:: Problem ::
The records follow. Print, word for word, the first line through the "Given: Click the red" line.

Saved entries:
··········

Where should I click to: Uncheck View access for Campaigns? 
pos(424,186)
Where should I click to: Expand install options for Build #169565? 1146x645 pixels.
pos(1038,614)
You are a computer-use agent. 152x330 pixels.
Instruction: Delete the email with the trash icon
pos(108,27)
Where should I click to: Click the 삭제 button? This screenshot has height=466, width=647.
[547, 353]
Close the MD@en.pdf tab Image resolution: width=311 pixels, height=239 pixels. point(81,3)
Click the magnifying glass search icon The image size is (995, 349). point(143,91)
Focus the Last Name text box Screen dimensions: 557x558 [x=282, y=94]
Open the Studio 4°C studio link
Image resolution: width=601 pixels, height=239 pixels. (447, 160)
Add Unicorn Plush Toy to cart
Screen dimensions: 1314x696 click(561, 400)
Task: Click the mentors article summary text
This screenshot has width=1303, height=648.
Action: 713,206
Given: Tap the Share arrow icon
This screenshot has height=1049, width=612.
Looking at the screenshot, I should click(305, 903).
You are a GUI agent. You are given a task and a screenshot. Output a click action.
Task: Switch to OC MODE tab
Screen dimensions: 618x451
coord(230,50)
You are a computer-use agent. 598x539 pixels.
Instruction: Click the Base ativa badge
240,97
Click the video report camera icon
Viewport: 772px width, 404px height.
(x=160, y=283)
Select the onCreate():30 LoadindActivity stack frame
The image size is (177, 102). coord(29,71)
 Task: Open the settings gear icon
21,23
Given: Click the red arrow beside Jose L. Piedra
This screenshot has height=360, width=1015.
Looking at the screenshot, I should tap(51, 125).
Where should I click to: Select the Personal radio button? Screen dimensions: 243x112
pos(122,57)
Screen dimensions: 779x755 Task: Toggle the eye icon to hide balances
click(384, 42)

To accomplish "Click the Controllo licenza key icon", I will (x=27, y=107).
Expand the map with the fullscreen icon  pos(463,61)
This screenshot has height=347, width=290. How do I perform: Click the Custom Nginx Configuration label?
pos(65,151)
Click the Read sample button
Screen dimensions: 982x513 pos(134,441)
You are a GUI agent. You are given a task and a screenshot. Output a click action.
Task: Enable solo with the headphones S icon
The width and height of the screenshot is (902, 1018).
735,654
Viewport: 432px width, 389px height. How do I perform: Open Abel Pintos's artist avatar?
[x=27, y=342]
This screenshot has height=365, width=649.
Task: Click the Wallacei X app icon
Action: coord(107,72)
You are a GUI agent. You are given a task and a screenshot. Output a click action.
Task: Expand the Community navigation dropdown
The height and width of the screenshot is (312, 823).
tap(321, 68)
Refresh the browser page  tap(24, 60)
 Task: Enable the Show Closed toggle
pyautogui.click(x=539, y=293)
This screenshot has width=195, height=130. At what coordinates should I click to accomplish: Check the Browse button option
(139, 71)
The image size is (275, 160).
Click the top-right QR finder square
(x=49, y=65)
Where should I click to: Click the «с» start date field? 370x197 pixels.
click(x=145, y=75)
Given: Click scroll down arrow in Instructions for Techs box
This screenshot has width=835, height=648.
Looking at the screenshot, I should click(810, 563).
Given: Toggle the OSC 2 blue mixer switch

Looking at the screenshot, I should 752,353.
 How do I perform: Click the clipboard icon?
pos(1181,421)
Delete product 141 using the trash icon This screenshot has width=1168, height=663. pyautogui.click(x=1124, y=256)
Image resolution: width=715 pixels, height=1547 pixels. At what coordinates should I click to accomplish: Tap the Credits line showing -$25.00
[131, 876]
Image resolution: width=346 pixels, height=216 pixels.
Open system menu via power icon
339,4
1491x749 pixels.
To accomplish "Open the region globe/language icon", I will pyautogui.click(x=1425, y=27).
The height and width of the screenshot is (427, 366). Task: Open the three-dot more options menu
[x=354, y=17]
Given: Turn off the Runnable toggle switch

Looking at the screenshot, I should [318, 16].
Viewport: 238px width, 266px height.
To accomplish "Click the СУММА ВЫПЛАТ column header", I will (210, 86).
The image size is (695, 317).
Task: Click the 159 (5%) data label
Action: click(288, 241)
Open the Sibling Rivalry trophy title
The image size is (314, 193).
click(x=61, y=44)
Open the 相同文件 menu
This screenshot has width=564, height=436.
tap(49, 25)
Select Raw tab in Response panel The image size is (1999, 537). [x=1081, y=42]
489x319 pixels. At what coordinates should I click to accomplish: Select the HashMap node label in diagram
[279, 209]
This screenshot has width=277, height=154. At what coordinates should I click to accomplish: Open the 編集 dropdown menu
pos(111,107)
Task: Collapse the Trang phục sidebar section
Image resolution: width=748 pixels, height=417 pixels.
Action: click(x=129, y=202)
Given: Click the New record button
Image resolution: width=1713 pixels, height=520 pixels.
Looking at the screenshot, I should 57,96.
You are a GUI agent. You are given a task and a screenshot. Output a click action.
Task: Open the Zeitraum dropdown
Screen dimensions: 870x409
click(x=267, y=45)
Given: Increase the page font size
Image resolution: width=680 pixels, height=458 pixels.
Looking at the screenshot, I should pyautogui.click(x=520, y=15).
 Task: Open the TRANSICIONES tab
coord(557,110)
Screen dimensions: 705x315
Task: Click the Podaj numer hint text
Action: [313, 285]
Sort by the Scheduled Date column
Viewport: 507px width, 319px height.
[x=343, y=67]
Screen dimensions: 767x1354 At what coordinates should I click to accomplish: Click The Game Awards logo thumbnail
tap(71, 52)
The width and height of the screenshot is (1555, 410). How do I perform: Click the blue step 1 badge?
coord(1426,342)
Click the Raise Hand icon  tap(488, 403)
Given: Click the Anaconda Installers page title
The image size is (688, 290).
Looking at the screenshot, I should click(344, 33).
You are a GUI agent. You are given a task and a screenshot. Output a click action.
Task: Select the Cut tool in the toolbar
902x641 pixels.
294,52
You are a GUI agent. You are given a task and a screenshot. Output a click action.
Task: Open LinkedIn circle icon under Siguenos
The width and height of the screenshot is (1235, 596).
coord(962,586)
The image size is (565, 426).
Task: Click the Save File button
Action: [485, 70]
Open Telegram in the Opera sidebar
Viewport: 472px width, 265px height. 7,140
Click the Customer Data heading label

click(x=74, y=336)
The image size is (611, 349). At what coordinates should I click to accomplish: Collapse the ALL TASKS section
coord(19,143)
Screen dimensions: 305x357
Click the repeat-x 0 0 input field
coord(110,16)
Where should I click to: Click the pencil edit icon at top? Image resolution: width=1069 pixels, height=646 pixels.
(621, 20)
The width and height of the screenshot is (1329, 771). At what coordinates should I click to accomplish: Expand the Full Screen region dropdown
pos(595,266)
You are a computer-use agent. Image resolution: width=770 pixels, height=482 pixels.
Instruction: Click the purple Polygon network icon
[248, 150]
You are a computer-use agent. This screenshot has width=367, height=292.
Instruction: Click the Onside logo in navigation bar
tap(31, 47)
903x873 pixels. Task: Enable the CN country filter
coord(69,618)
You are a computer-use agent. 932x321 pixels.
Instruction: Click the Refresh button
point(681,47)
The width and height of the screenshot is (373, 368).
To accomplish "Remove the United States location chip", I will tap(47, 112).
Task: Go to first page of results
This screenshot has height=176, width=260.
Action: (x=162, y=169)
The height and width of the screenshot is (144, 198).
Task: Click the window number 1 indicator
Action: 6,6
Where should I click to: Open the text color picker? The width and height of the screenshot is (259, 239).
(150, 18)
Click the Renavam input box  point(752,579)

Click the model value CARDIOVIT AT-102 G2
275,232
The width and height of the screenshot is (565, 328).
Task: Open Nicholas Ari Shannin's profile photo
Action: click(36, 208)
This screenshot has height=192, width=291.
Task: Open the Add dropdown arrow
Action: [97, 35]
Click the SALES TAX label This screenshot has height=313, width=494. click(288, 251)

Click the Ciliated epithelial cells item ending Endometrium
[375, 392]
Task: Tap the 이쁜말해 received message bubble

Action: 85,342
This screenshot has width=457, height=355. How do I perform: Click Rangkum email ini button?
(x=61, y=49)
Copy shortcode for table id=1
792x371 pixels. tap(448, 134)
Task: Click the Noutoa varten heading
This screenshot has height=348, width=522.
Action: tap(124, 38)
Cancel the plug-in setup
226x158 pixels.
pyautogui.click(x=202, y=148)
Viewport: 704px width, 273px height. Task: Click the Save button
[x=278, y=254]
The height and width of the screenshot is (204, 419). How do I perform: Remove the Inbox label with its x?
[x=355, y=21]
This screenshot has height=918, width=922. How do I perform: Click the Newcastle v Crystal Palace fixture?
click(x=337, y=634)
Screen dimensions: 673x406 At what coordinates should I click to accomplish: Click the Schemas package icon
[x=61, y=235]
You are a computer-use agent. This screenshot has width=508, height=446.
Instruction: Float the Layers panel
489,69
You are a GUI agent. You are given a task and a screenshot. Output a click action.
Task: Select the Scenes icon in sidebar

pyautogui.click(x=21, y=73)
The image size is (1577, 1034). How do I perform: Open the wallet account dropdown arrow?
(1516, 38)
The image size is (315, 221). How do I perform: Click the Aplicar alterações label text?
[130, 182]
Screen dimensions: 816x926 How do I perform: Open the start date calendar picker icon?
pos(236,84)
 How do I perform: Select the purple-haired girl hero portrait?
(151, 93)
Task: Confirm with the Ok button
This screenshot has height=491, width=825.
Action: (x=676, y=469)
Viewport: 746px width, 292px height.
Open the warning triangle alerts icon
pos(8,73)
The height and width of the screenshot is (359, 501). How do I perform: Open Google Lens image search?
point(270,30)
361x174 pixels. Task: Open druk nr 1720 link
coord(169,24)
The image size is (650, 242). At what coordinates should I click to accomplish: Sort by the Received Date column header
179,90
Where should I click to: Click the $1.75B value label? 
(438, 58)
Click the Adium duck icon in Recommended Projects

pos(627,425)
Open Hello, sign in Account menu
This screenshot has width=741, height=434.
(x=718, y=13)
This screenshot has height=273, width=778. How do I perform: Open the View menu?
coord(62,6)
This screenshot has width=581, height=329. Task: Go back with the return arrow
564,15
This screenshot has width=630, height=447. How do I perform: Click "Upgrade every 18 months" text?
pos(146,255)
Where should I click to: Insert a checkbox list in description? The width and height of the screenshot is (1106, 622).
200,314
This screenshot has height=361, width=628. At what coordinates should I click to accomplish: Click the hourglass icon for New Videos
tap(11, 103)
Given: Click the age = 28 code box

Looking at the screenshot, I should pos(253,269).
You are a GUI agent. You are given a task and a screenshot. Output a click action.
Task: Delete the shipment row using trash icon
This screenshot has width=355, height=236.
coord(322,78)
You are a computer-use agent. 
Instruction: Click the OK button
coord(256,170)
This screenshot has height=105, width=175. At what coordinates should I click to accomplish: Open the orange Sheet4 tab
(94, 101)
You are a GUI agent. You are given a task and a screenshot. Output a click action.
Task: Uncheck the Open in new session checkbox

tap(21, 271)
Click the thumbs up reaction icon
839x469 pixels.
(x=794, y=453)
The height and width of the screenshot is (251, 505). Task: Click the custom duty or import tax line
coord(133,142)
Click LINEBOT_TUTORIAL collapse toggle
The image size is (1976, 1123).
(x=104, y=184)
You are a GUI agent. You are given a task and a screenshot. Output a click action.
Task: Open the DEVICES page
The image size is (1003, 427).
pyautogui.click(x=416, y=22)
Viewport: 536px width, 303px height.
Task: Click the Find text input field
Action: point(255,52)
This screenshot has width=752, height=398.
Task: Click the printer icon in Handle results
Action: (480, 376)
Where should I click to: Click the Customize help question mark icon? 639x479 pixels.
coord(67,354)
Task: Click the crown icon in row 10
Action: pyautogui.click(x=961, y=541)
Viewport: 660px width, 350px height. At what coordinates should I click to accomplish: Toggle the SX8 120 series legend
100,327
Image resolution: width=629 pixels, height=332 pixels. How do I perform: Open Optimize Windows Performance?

··········

:: Reply to the exercise ::
Where should I click to: Uncheck View access for Campaigns? 
pos(424,186)
Where should I click to: Expand install options for Build #169565? 1146x645 pixels.
pos(1038,614)
You are a computer-use agent. 152x330 pixels.
Instruction: Delete the email with the trash icon
pos(108,27)
Where should I click to: Click the 삭제 button? This screenshot has height=466, width=647.
[547, 353]
Close the MD@en.pdf tab Image resolution: width=311 pixels, height=239 pixels. point(81,3)
Click the magnifying glass search icon The image size is (995, 349). point(143,91)
Focus the Last Name text box Screen dimensions: 557x558 [x=282, y=94]
Open the Studio 4°C studio link
Image resolution: width=601 pixels, height=239 pixels. (447, 160)
Add Unicorn Plush Toy to cart
Screen dimensions: 1314x696 click(561, 400)
Task: Click the mentors article summary text
This screenshot has width=1303, height=648.
Action: 713,206
Given: Tap the Share arrow icon
This screenshot has height=1049, width=612.
Looking at the screenshot, I should click(305, 903).
You are a GUI agent. You are given a task and a screenshot. Output a click action.
Task: Switch to OC MODE tab
Screen dimensions: 618x451
coord(230,50)
You are a computer-use agent. 598x539 pixels.
Instruction: Click the Base ativa badge
240,97
Click the video report camera icon
Viewport: 772px width, 404px height.
(x=160, y=283)
Select the onCreate():30 LoadindActivity stack frame
The image size is (177, 102). coord(29,71)
 Task: Open the settings gear icon
21,23
Given: Click the red arrow beside Jose L. Piedra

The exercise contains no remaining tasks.